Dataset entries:
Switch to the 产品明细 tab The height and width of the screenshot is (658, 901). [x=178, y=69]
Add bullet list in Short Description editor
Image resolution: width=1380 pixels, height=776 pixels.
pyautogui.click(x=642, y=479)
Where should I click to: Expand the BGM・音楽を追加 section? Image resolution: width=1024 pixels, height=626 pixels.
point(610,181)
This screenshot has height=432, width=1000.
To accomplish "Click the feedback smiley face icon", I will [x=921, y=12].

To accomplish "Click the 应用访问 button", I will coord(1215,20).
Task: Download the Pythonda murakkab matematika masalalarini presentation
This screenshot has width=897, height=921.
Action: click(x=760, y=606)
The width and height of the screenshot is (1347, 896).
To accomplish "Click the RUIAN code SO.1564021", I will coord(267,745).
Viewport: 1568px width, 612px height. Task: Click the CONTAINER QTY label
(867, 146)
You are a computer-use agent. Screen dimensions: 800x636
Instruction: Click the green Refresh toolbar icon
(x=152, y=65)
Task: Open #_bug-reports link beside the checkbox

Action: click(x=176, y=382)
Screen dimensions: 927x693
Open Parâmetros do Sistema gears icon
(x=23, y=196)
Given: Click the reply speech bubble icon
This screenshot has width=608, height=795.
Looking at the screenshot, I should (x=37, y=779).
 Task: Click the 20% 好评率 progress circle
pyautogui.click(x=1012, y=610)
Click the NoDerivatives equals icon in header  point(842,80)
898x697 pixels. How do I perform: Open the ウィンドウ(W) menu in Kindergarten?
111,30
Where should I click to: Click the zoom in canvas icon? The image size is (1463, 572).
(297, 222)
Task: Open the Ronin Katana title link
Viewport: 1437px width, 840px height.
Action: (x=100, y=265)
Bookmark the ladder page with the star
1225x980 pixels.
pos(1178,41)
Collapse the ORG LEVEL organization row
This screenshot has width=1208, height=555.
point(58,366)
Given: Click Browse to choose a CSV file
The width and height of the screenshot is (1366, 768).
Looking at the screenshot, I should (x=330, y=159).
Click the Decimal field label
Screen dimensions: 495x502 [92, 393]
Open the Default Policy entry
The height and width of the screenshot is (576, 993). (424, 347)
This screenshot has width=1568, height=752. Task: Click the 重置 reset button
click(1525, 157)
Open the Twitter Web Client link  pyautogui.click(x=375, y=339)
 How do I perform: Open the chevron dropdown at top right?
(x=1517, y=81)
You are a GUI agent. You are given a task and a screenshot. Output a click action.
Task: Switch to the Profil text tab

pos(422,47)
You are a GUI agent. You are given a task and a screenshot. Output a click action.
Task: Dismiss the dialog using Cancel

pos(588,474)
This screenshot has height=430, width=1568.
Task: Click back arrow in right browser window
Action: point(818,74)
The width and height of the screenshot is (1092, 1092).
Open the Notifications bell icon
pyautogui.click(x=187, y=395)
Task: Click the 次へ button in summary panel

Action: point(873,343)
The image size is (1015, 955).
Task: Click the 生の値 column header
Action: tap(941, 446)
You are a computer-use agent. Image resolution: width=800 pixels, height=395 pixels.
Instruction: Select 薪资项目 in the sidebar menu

_Assigned task_.
Write out each record again, keeping every word as it is.

_Solution_.
Switch to the 产品明细 tab The height and width of the screenshot is (658, 901). [x=178, y=69]
Add bullet list in Short Description editor
Image resolution: width=1380 pixels, height=776 pixels.
pyautogui.click(x=642, y=479)
Where should I click to: Expand the BGM・音楽を追加 section? Image resolution: width=1024 pixels, height=626 pixels.
point(610,181)
This screenshot has height=432, width=1000.
To accomplish "Click the feedback smiley face icon", I will [x=921, y=12].

To accomplish "Click the 应用访问 button", I will coord(1215,20).
Task: Download the Pythonda murakkab matematika masalalarini presentation
This screenshot has width=897, height=921.
Action: click(x=760, y=606)
The width and height of the screenshot is (1347, 896).
To accomplish "Click the RUIAN code SO.1564021", I will coord(267,745).
Viewport: 1568px width, 612px height. Task: Click the CONTAINER QTY label
(867, 146)
You are a computer-use agent. Screen dimensions: 800x636
Instruction: Click the green Refresh toolbar icon
(x=152, y=65)
Task: Open #_bug-reports link beside the checkbox

Action: click(x=176, y=382)
Screen dimensions: 927x693
Open Parâmetros do Sistema gears icon
(x=23, y=196)
Given: Click the reply speech bubble icon
This screenshot has width=608, height=795.
Looking at the screenshot, I should (x=37, y=779).
 Task: Click the 20% 好评率 progress circle
pyautogui.click(x=1012, y=610)
Click the NoDerivatives equals icon in header  point(842,80)
898x697 pixels. How do I perform: Open the ウィンドウ(W) menu in Kindergarten?
111,30
Where should I click to: Click the zoom in canvas icon? The image size is (1463, 572).
(297, 222)
Task: Open the Ronin Katana title link
Viewport: 1437px width, 840px height.
Action: (x=100, y=265)
Bookmark the ladder page with the star
1225x980 pixels.
pos(1178,41)
Collapse the ORG LEVEL organization row
This screenshot has width=1208, height=555.
point(58,366)
Given: Click Browse to choose a CSV file
The width and height of the screenshot is (1366, 768).
Looking at the screenshot, I should (x=330, y=159).
Click the Decimal field label
Screen dimensions: 495x502 [92, 393]
Open the Default Policy entry
The height and width of the screenshot is (576, 993). (424, 347)
This screenshot has width=1568, height=752. Task: Click the 重置 reset button
click(1525, 157)
Open the Twitter Web Client link  pyautogui.click(x=375, y=339)
 How do I perform: Open the chevron dropdown at top right?
(x=1517, y=81)
You are a GUI agent. You are given a task and a screenshot. Output a click action.
Task: Switch to the Profil text tab

pos(422,47)
You are a GUI agent. You are given a task and a screenshot. Output a click action.
Task: Dismiss the dialog using Cancel

pos(588,474)
This screenshot has height=430, width=1568.
Task: Click back arrow in right browser window
Action: point(818,74)
The width and height of the screenshot is (1092, 1092).
Open the Notifications bell icon
pyautogui.click(x=187, y=395)
Task: Click the 次へ button in summary panel

Action: point(873,343)
The image size is (1015, 955).
Task: Click the 生の値 column header
Action: tap(941, 446)
You are a computer-use agent. Image resolution: width=800 pixels, height=395 pixels.
Instruction: Select 薪资项目 in the sidebar menu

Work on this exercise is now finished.